Chiamato a rispondere in merito a risse e pestaggi che avvenivano all’interno del locale, o in sua prossimità, il testimone ha costellato le sue risposte di "Non so… non ricordo… non credo… non sono cose che mi interessano… non ho visto niente di particolare", fino a essere richiamato dal pubblico ministero della Dda di Milano, Sara Ombra, che con toni determinati lo ha invitato a rispondere con completezza. Sollevando così l’intervento di un avvocato, Ivana Anomali, che ha invocato toni meno aggressivi nei confronti dei testimoni.

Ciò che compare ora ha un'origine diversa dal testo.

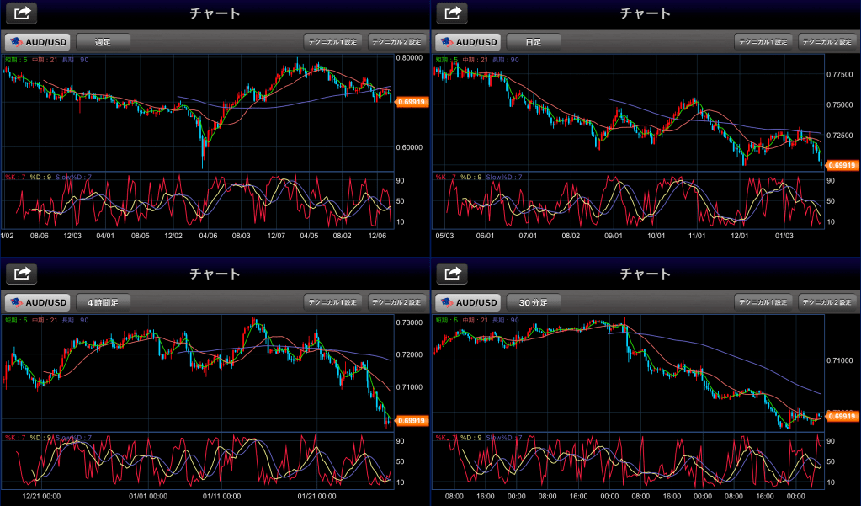Change the 30分足 timeframe selector
This screenshot has height=506, width=861.
point(533,302)
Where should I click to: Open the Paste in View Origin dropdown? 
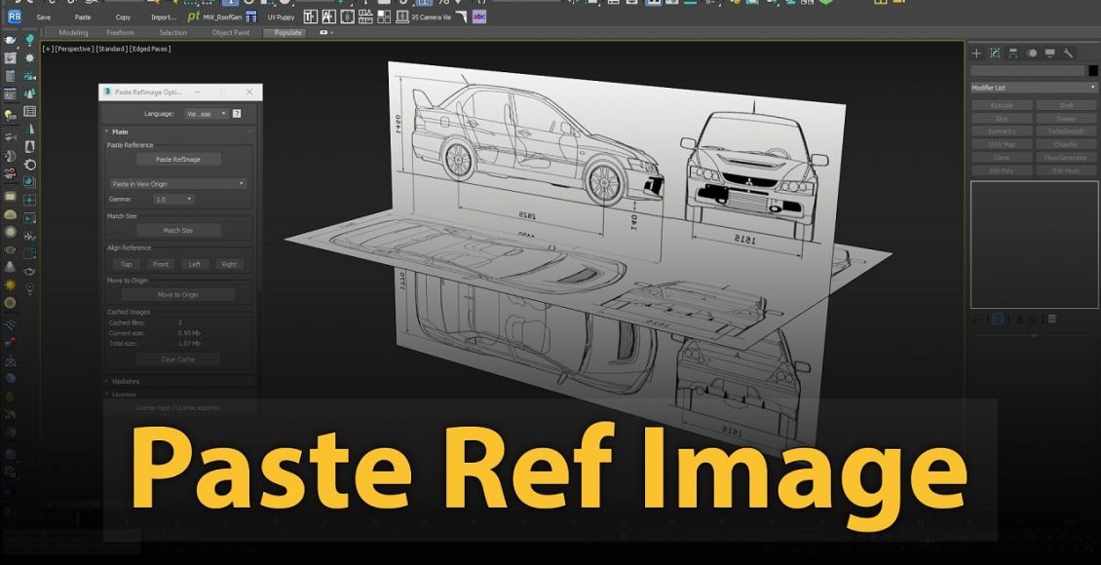[x=177, y=183]
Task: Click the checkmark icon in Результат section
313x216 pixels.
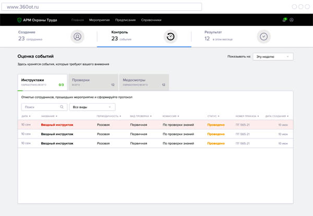Action: (264, 36)
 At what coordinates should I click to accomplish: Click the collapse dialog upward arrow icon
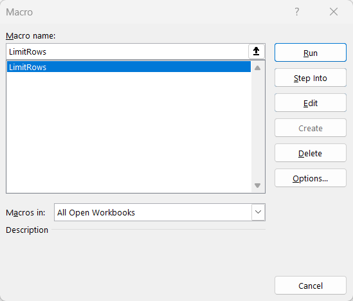(x=256, y=51)
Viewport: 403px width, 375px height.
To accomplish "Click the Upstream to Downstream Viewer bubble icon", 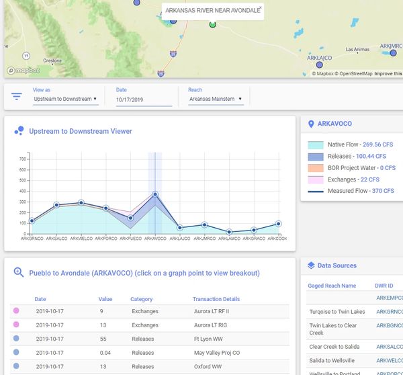I will (19, 131).
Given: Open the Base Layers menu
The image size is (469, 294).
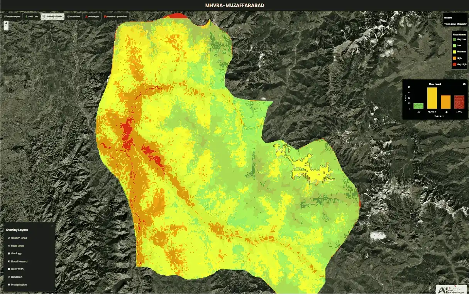Looking at the screenshot, I should [x=12, y=17].
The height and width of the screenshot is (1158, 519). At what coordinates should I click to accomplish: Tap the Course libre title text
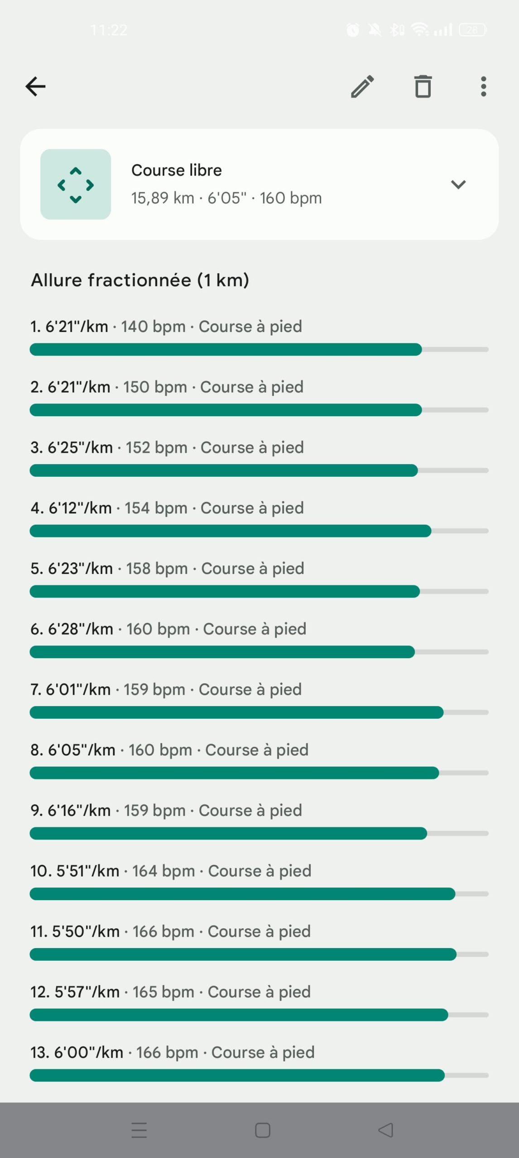(x=177, y=171)
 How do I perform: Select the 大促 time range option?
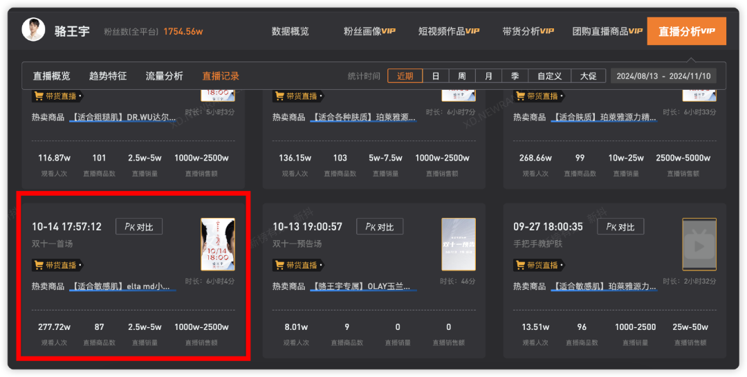tap(588, 76)
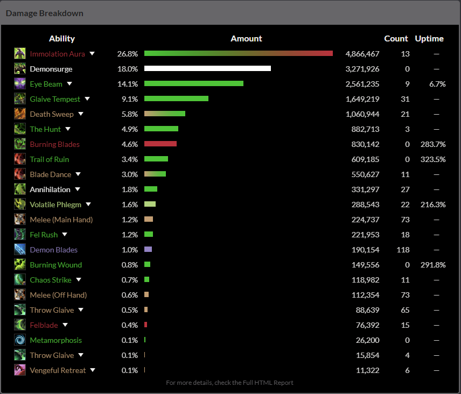This screenshot has width=461, height=394.
Task: Click the Vengeful Retreat icon
Action: (x=20, y=370)
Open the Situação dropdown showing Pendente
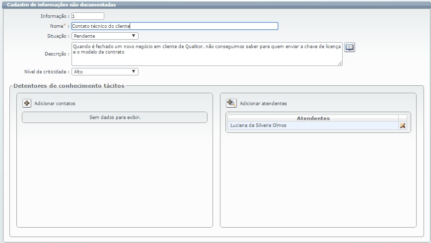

È stata questa affermazione a scatenare grida e applausi all’interno dell’aula, da parte di una ventina di parenti che stavano assistendo al processo, interrompendo il dibattimento. Il presidente del Collegio, Valeria Costi, ha subito allontanato e fatto identificare dai carabinieri tutto il pubblico. "Nemmeno a Locri - ha detto il Pm durante il trambusto - ho visto scene di questo genere".  Martedì sono stati sentiti anche il barman della discoteca, e alcuni ragazzi che erano stati aggrediti: in un caso un ventisettenne era stato picchiato perché intervenuto in difesa di un ragazzo a sua volta picchiato da altri cinque, in un altro caso tre clienti del locale erano stati pretestuosamente accusati di aver rubato un Rolex, e per questo riempiti di botte. Una parte delle domande  ha poi cercato di mettere a fuoco  i componenti del gruppo protagonista di questi pestaggi, definiti da tutti "i calabresi": ad alcuni di loro, era concesso il "trattamento di amicizia" di non pagare le consumazioni. A Giuseppe Morabito, 31 anni di Cantù, è stato inoltre riconosciuto un ruolo autorevole: "Bastava la sua presenza a calmare gli animi", ha detto un barman.